Campo de atuação exige profissionais multifacetados e é essencial para a solução de problemas dos centros urbanos do país

Com a criação da Escola Nacional de Belas Artes (Rio de Janeiro), ainda no século XIX, a profissão de Arquitetura e Urbanismo passou a existir formalmente no Brasil e, hoje, a carreira está entre as dez que possuem maior taxa de empregabilidade no país.

De acordo com o último censo do Conselho dos Arquitetos e Urbanistas (CAU), são 80 mil profissionais arquitetos no Brasil, sendo que a maioria está concentrada no sudeste e sul. Dentre as vertentes do curso de graduação, a área mais pulsante é a de decoração, seguida por arquitetura de edificações residenciais, segundo a professora de Arquitetura e Urbanismo da Uniderp, Camila Amaro. “Isso se dá pelo número maior de vagas nessas áreas, possibilitando a rápida inserção dos profissionais no mercado de trabalho”, justifica a docente.

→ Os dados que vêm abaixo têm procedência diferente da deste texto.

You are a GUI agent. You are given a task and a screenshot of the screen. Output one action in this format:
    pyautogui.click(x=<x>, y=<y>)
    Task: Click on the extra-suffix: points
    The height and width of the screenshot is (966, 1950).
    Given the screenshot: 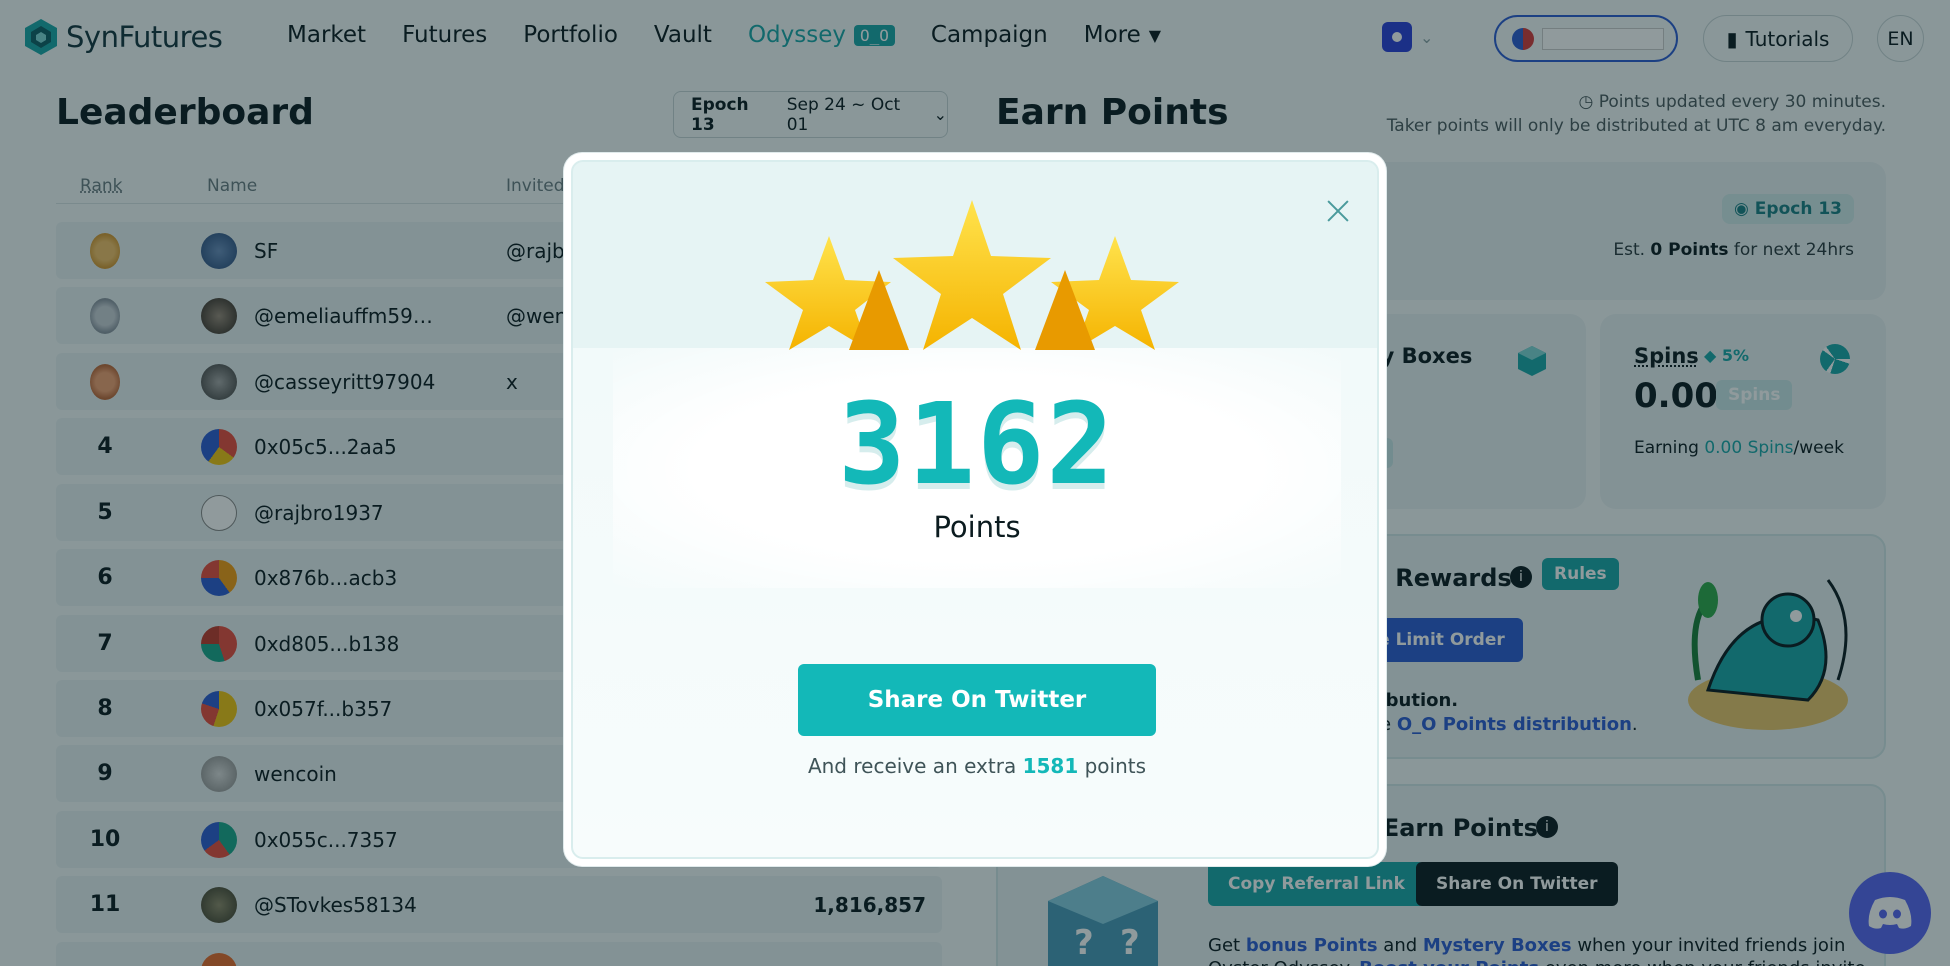 What is the action you would take?
    pyautogui.click(x=1116, y=766)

Já a área do Urbanismo é a que possui o mercado de trabalho mais restrito e é a menos conhecida como campo de atuação. Urbanistas podem atuar em secretarias públicas, Ministério das Cidades, como acadêmicos, e em escritórios que desenvolvem projetos urbanos, segundo o docente de Arquitetura e Urbanismo da Anhanguera Niterói (RJ), Flávio Faria de Araújo. “Esta é essencialmente uma profissão técnico-humanística, exigindo profissionais multifacetados, capazes de lidar com normas, leis e política, mas sem deixar de lado o aspecto social e coletivo”, explica o professor da Anhanguera de Campinas (SP), Ulisses Resende Castro.

Apesar de menos conhecido, o Urbanismo tem se tornado cada vez mais essencial no processo intenso de metropolização e migrações que o Brasil enfrenta. Para o coordenador de Arquitetura e Urbanismo da Anhanguera Vila Mariana (SP), Enrique Staschower, hoje vivemos um aumento na migração cidade-cidade no Brasil, ao contrário do passado que era campo-cidade; portanto, devemos preparar o crescimento das cidades médias – tais como as que se desenvolveram no centro-oeste, baseadas na produção de grãos para exportação.

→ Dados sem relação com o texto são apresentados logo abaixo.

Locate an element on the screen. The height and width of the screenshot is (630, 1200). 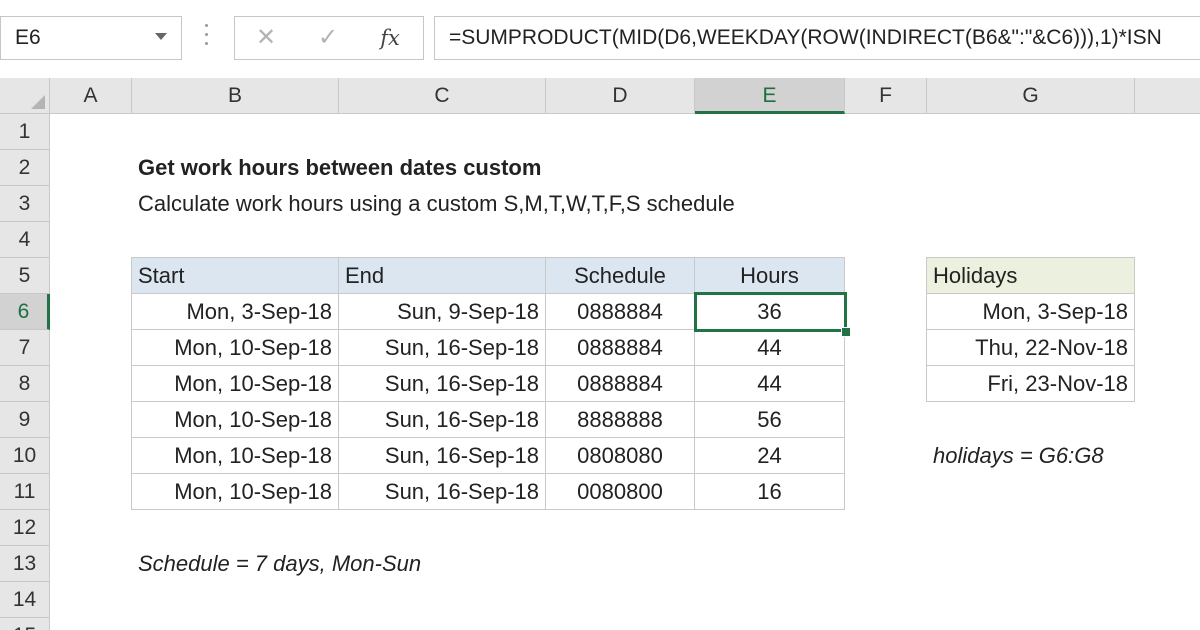
drag-grip-icon is located at coordinates (207, 39).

Ao observar o último Censo do Instituto Brasileiro de Geografia e Estatística (IBGE), 68% da população nacional vive somente em 26 regiões metropolitanas. Além disso, o crescimento acelerado dos centros urbanos e sua expansão horizontal e vertical, leva à superlotação das cidades. É papel do urbanista prezar pelo desenvolvimento sustentável das cidades, e de forma inclusiva também.

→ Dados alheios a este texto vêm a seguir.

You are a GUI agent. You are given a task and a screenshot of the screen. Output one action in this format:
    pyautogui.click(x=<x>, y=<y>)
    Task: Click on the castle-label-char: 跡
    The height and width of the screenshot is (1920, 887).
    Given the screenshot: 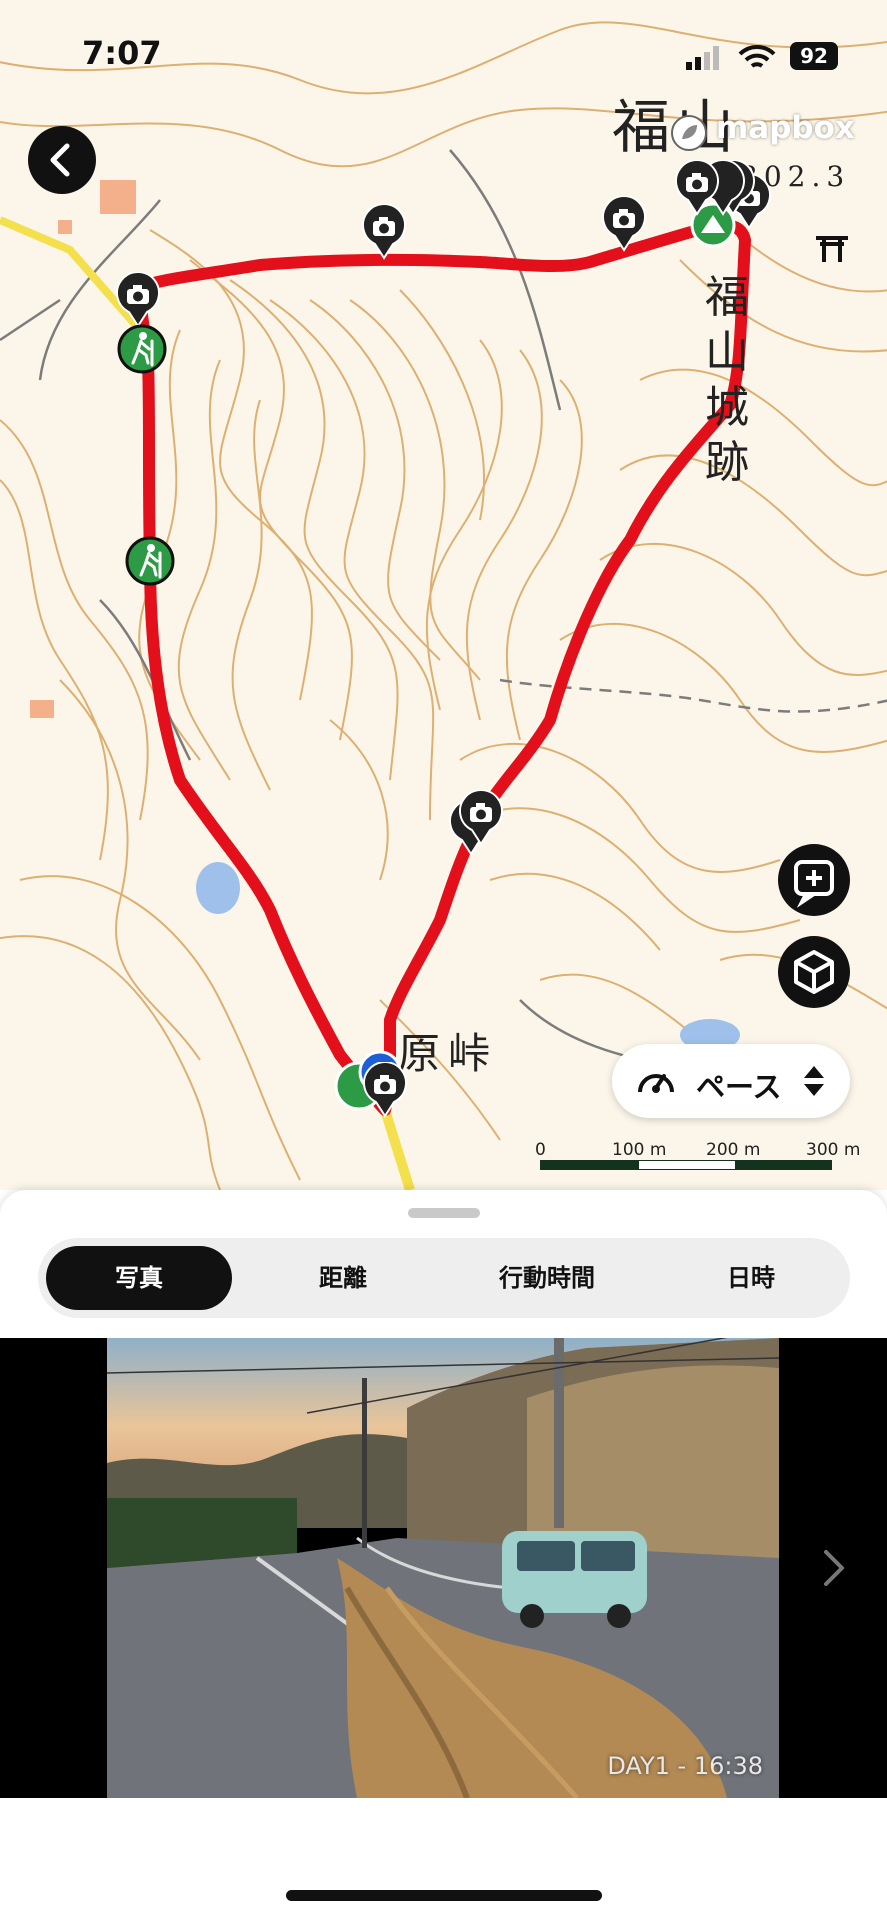 What is the action you would take?
    pyautogui.click(x=727, y=462)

“O desenho das cidades e do mobiliário urbano deve possibilitar o deslocamento das pessoas de forma autônoma e independente. Também deve ser considerada a diversidade social e as diferentes manifestações sociais e culturais que a cidade comporta. É preciso haver espaço para todos. É preciso que as pessoas se sintam parte da cidade. É preciso haver opções de lazer e cultura para todos os bolsos e gostos. Só assim os habitantes cuidarão e terão orgulho da cidade onde vivem”, conclui Ulisses Castro.